So...

I haven't done a So post in a while.

I've just been wondering why am I unable to look into myself pass the superficial borders of my mind and heart. I've stated in the previous post that I'm having some self-concept issues, but for some reason I'm unable to look deep within myself and question it. My defenses are up against myself and I run from trying to dig deeper. Maybe I'm afraid of what I might find, that I might not like what I find. I love myself there is no doubt about it, but there is something deeper going on. I know it is, but like this post I'm going in circles. It is so easy for us as human beings to look at other people problems, give advice, think what they need to do, and sometimes even pass judgment, but it isn't always easy for us to look inwardly and question our own self.

A lot of us have so much sadness within ourselves, but we won't deal with it.

Many of us have so much anger on the inside, but we won't deal with it.
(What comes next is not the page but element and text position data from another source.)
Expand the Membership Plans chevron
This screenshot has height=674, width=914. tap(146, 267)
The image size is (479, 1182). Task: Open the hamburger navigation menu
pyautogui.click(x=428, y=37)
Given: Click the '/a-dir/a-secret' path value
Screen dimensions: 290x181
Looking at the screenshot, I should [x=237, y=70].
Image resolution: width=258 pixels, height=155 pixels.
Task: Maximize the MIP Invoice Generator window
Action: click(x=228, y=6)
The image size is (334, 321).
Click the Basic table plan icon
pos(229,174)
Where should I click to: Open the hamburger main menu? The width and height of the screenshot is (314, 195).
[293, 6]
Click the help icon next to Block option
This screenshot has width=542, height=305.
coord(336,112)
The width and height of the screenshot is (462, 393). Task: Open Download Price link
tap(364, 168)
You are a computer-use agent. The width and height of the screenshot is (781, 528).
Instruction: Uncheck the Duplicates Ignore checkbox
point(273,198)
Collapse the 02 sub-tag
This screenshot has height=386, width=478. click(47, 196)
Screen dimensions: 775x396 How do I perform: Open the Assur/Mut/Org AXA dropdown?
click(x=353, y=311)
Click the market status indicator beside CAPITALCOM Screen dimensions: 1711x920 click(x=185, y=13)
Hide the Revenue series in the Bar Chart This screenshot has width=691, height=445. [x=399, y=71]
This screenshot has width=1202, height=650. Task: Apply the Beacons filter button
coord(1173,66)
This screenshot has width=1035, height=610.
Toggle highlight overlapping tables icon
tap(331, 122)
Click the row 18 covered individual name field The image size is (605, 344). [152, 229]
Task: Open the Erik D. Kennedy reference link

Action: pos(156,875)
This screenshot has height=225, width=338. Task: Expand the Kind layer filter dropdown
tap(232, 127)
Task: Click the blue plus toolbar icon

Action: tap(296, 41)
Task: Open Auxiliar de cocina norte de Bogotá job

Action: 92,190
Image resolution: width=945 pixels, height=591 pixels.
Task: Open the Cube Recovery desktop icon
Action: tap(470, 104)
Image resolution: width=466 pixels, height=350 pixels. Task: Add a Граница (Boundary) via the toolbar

Many of us have so much hurt that is built up in our hearts and minds, but we won't deal with it.

Many of us have so much Darkness that has enveloped our very core, but we won't deal with it.

Some of us are so comfortable in self-loathing that dealing with it would strip us of who we are or at least think we are; for that I say deal with it.

I don't know what it is with me (that's a lie), but I know that I have to deal with it. The first step is admiting that there is something wrong. I've done just that with this post.

Thanks for reading... so

1 comments:

Nicole said...

So. I agree (as usual...lol). Acknowledgment is the first step and without it everything else is irrelevant.